Christians subscribe to a worldview that this is a fallen world and that heaven beckons in the next life. Progressives are too impatient for this sequence and don't endorse the concept of constraints, so they press forward to create heaven on earth now. Implementation is built legislatively by one good idea on top of another. Aside from faith and belief, conservatives oppose progressive initiatives because progressivism knows no limits. Antoine de Saint-Exupery captured conservative fears with commentary on the utopian quest. "Perfection is achieved, not when there is nothing more to add, but when there is nothing left to take away." It will take a very large number of good ideas to achieve perfection. This means a lot of laws must be passed and a lot of liberty and property taken away.
A few days before Christmas, I was out of town visiting family. UPS had tried to deliver a package but no one was home. A note instructed the package must be picked up at the UPS package depot by the addressee possessing proper photo identification. It turned out the package was a box of wine. It was a federal law that mandated UPS verify the package went only to whom it was addressed and that that person was of majority age. It is easy to speculate that this law was passed in response to untended packages of wine left on doorsteps inviting underage delinquency. The motivation for passing this law was based on the good idea of putting safeguards in place to protect the children. Our march to a risk-free world may be long, but surely it is a worthy venture.
Another motivation for pushing legislation based on good ideas is the imperative of the politician to be perceived by the voters as "doing something." Compassion coupled with the drive to "do something" must irresistibly allure politicians to the legislative drafting table. For example, by overwhelming margins, on 4 January, Congress passed a law providing $9.7 billion to cover insurance claims from superstorm Sandy. This law is obviously a good idea. Who would be heartless enough to impede its passage? There should not even be mention that the United States has been bankrupted by its two major parties, that the money must either be borrowed from the Chinese or printed by Ben Bernanke, that the moral basis for ostensibly confiscating property from taxpayers in all other regions to be transferred to a specific region is as bankrupt as our country's fiscal policies, and the application of economics devoid of politics would cause people to choose not to live in the high risk seaboard and expect to be financially rescued when the risk becomes reality. Besides, if $9.7 billion is a good idea, isn't a follow-on law providing $50 billion an even better idea?
It is preposterous to think that any law ever passed wasn't based on a good idea.
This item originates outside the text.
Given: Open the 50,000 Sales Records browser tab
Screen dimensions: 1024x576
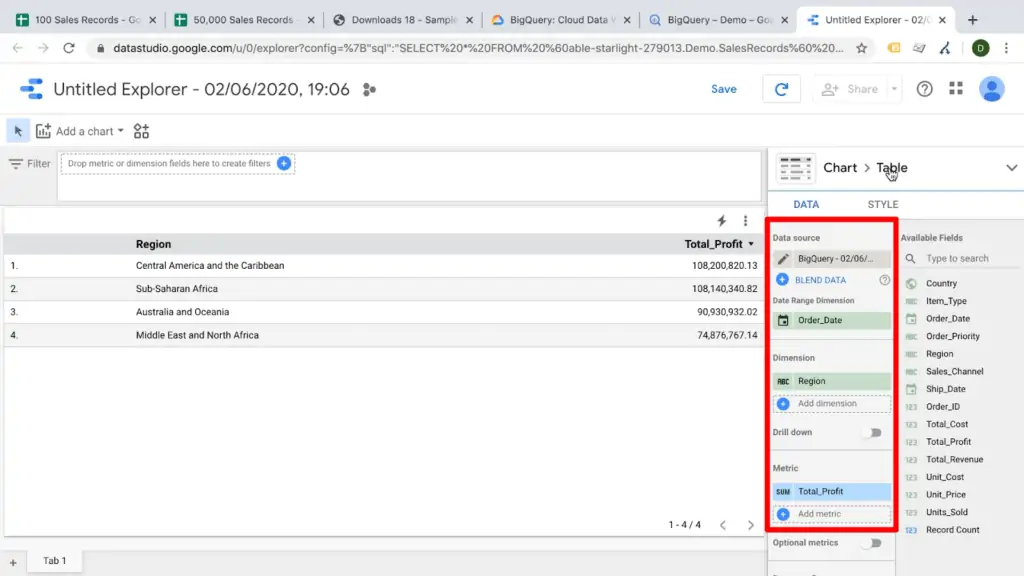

There are too many checks and balances for that. After all, the House and the Senate must both have passed the prospective law (actually a bill at this stage) after reconciliation of differences between these two chambers. It is possible the bill even survived a filibuster attempt in the Senate. Then the bill was signed into law by the president. If he had objected, the law must have won two-thirds majority of those present in both chambers of Congress to override the president's veto. If a legal challenge is subsequently mounted, courts weigh in with endorsements of laws they think are good ideas. The courts may even make legislative extensions incorporating good ideas of their own. Finally, the government media complex will certify that almost all laws are based on good ideas and the best of intentions.
One of the biggest threats to liberty is the deluge of laws based on good ideas and the best of intentions. The size of Leviathan ratchets up with each law passed. Conservatives need to exercise influence on their caucus, persuading them to slow down, look beyond the motivation and surface appeal of the bill, and scrutinize the details carefully. Republicans promised the public that they would have at least three days to study bills before the House voted. However, the Republican leadership has reneged on this repeatedly. Exposure to the public for a short season would likely provide feedback to congressmen resulting in deterring or cleaning up many bills. The ideal would be the passage of only those laws that support the guiding principles for smaller government including repealing legislation, rescinding regulations, eliminating programs, and shutting down agencies. Active support for the principle of subsidiarity means that, in many if not most cases, conservatives in Washington should push for their states and locales to address legislation instead. Finally, voters need to be wary of candidates posing as conservatives who think more laws are better than fewer laws, especially since theirs will be based on good ideas.